I started using Genrich the past couple months, and wow I'm already loving it! The peak calls are quite good, and the ability to exclude regions, chromosomes upfront turns out to be super convenient. Also nice to use the pileup-like file to make coverage tracks for review. Anyway, thanks so much for putting it out there!

Along those lines, would it be reasonable to filter paired BAM alignments by fragment length? Since you're already using properly paired reads, I think TLEN would suffice. I looked for an option to filter the BAM file, and apologize if I missed something obvious already in place.

Frankly, this feature would sidestep some other processes, making it super convenient to call peaks with different fragment lengths for comparison, and generating pileup-like/coverage files at the same time.

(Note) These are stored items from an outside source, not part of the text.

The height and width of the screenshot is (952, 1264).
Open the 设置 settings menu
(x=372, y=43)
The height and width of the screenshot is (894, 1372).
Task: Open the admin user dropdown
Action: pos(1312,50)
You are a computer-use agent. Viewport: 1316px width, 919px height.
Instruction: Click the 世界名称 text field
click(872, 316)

Thanks in advance for your thoughts!

[jsh58]

Thanks for the kind words and the question. I am unsure of the utility of filtering by fragment length, even in the case of ATAC-seq (see #84 for example), except for the experimental exploration that you are suggesting. If you want to go down that path, here are a couple options:

• set a maximum length for alignments to be considered properly paired by the aligner (-X <int> in bowtie2)
• filter the BAM yourself using samtools and awk (and yes, TLEN should suffice, though beware that sometimes it is negative); if you're concerned about disk space from generating many BAM files, you can instead pipe them to Genrich via -t -

[jmw86069]

That's a fair response. ATAC-seq analysis has a lot of differing opinions, methods, pros/cons, all that. There are methods that attempt what you described, subtracting NFR fragment coverage from total fragment coverage for example, resulting in regions with fragment coverage but no Tn5 binding sites. They can work well with right coverage, etc., but for us that isn't the main purpose. When we prep NFR reads, we usually generate fragment coverage, and in our experience the coverage tends to have sharper "edges" than comparable methods. On a TSS-centered coverage heatmap it looks slightly more focused.

The more I think about it, in practice it probably has relatively little effect on peak calling, as compared to taking read ends, expanding to 100-base width in Genrich, etc. Actually quite like the peak calling results fwiw.

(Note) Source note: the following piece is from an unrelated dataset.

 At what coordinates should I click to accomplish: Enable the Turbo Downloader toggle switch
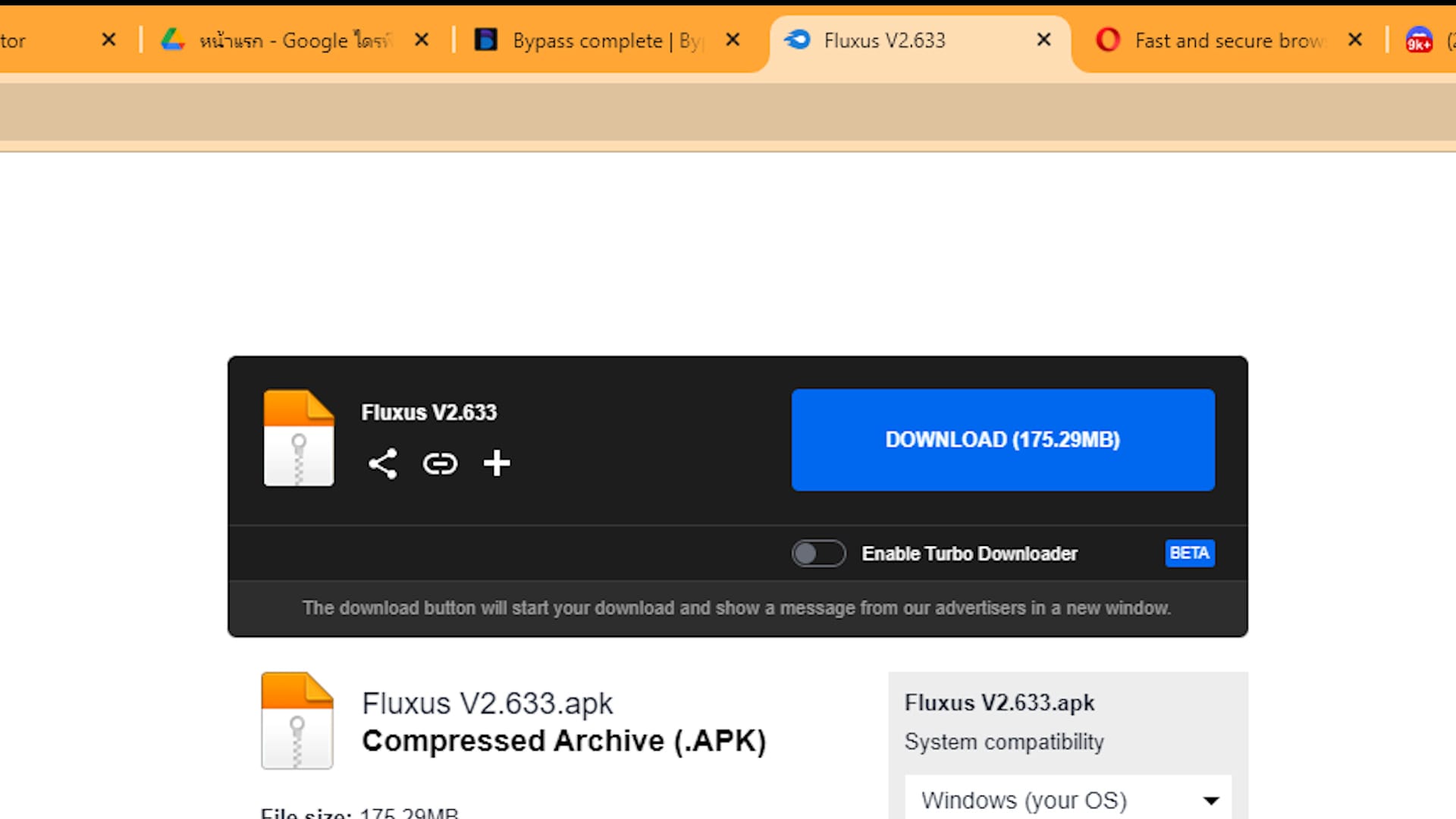click(818, 554)
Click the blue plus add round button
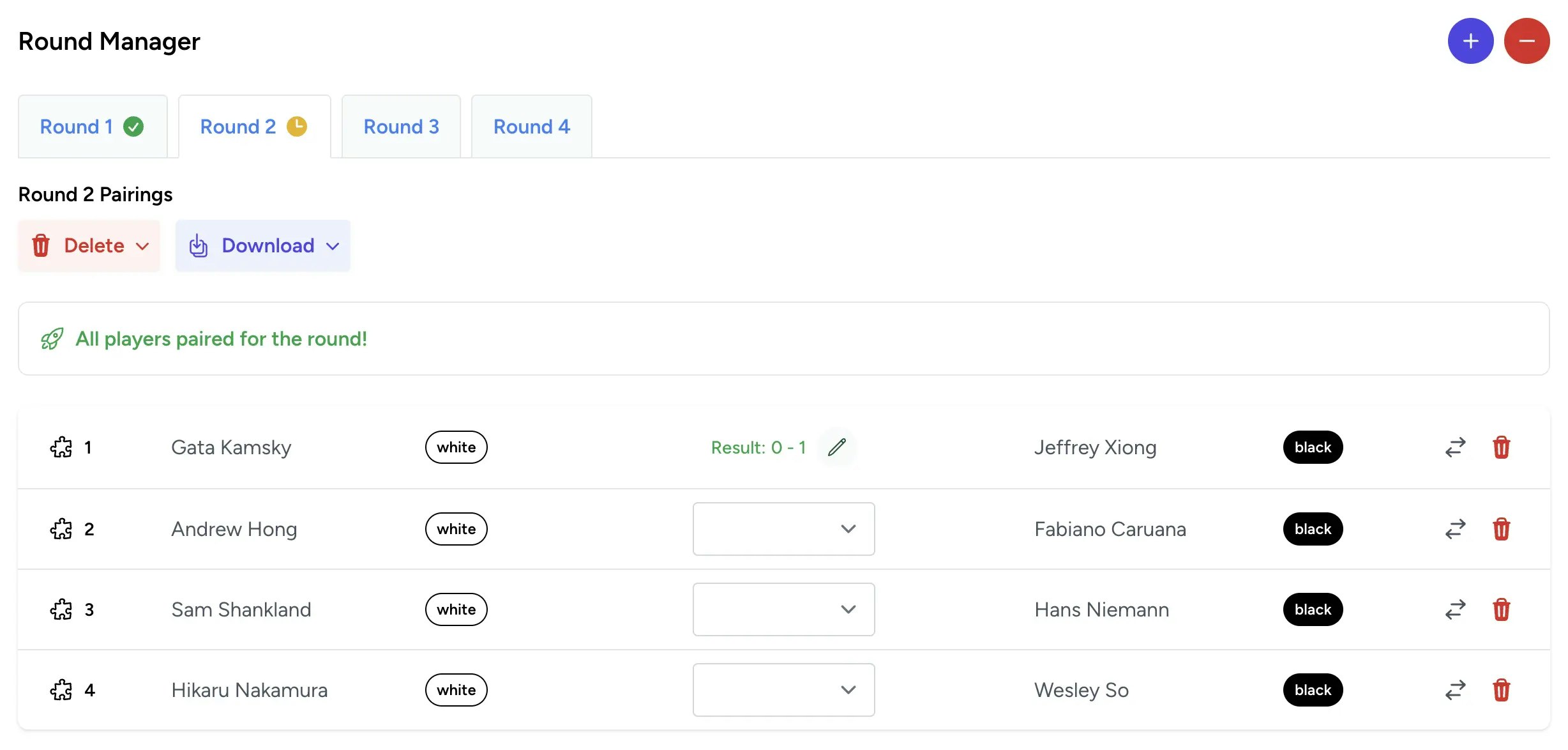 tap(1470, 41)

NFR is slightly different because at some narrow width, it becomes slightly better to use fragment coverage than read-end coverage, if that makes sense. We "know" for an NFR fragment there was no nucleosome between the two ends when the fragment was created, so it's a wide region inside which we can fairly confidently say is nucleosome-free. Outside the read ends, we can't say that - so at least for these fragments, extending ~50-base outside each read may be slightly detrimental.

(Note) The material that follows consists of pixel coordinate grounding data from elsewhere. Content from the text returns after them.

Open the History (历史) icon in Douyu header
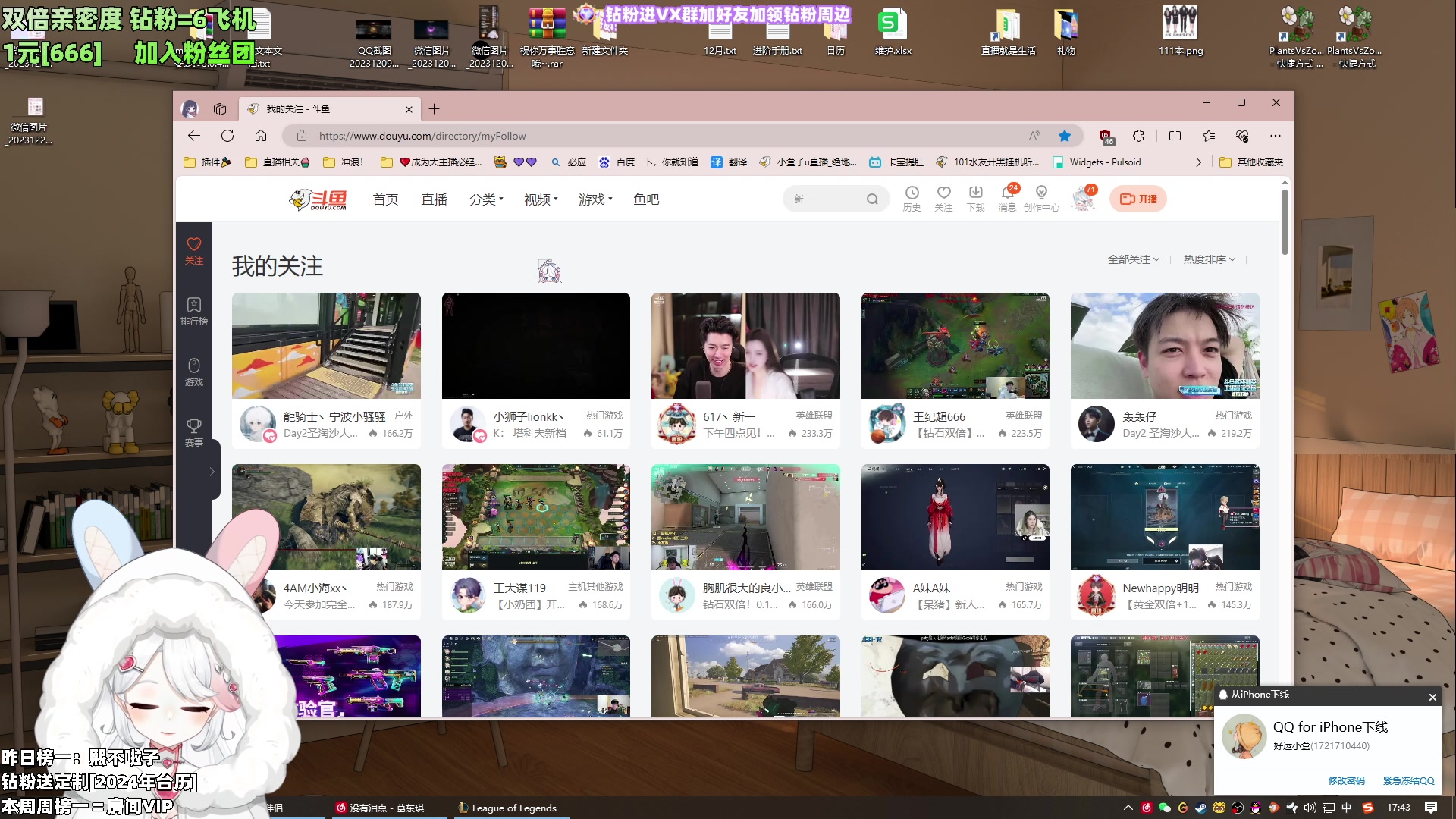This screenshot has width=1456, height=819. (x=912, y=193)
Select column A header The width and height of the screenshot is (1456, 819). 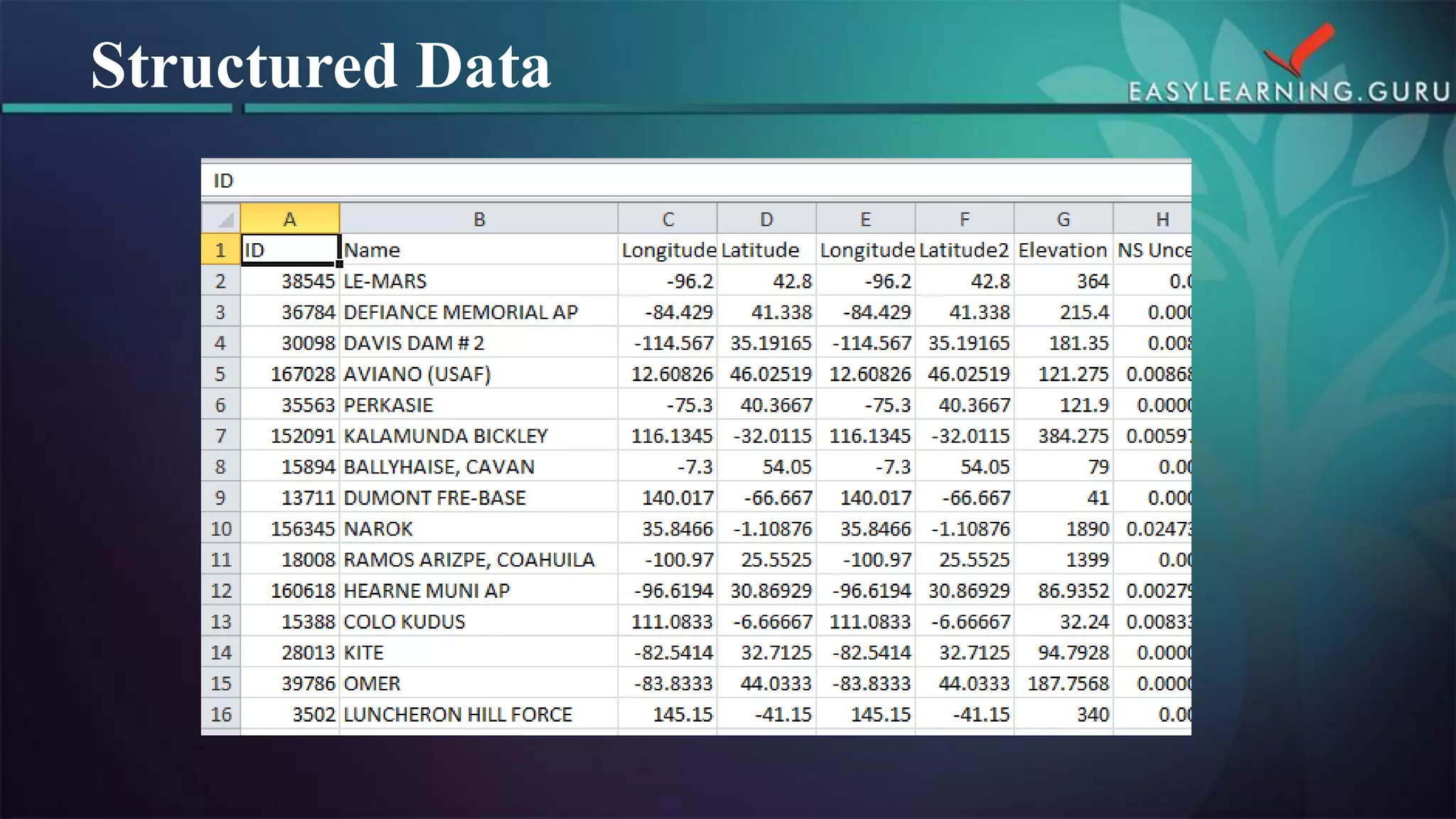coord(289,219)
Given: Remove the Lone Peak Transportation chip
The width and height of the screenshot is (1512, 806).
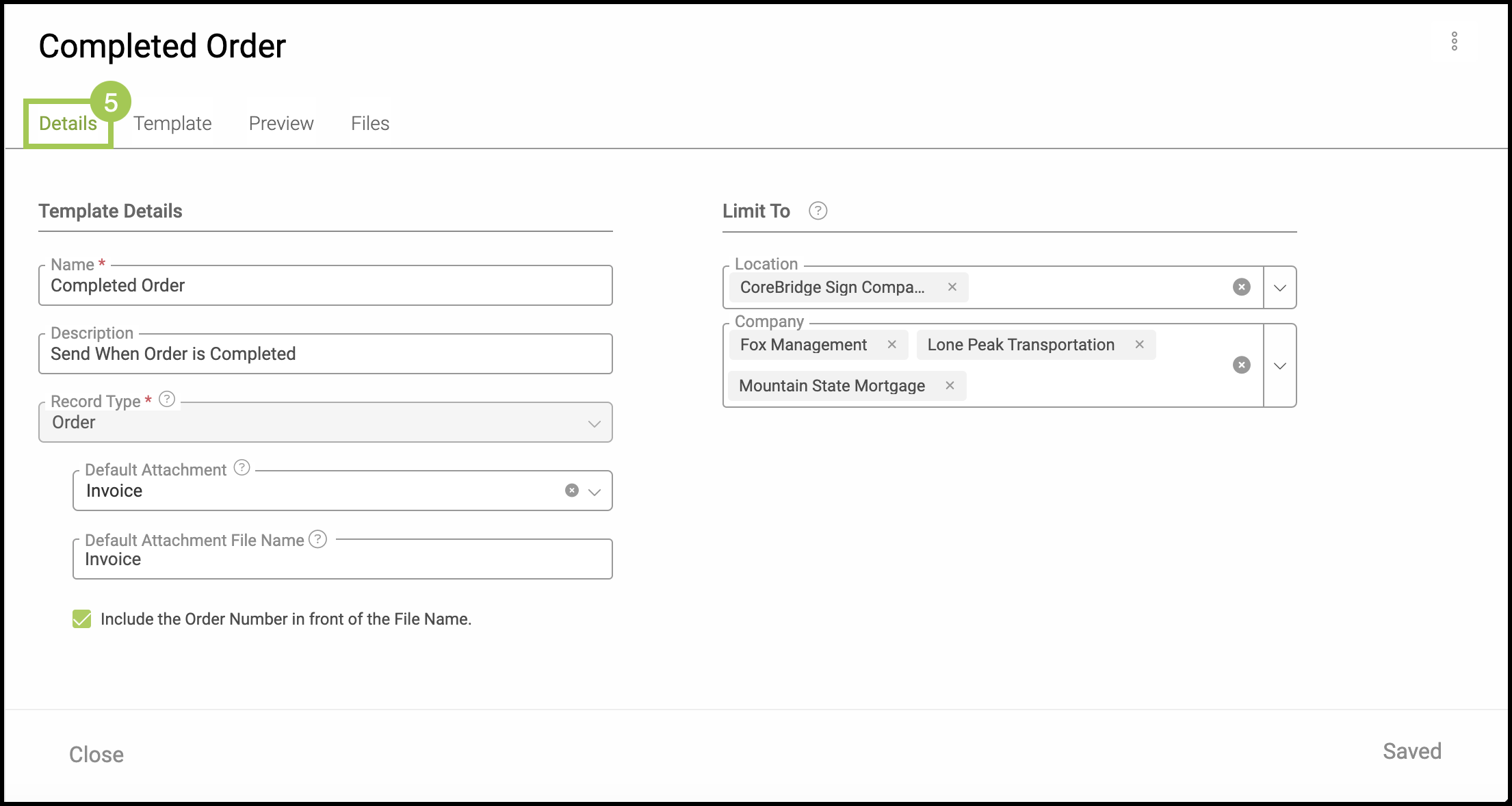Looking at the screenshot, I should (1139, 345).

But like I said, the number of peaks where this might be helpful? Probably really few - and I'm guessing Genrich already calls peaks using the "ATAC" approach. So I guess it's on me to test and report back how things turned out. :) I'll filter for NFR fragments, run in normal mode, then compare to overall "ATAC" calls using all reads. My prediction is peaks will be nearly identical (except reduced peaks from fewer NFR reads, but from conceptually equivalent places in the genome). I'm curious the effects on coverage, mostly in coverage heatmaps.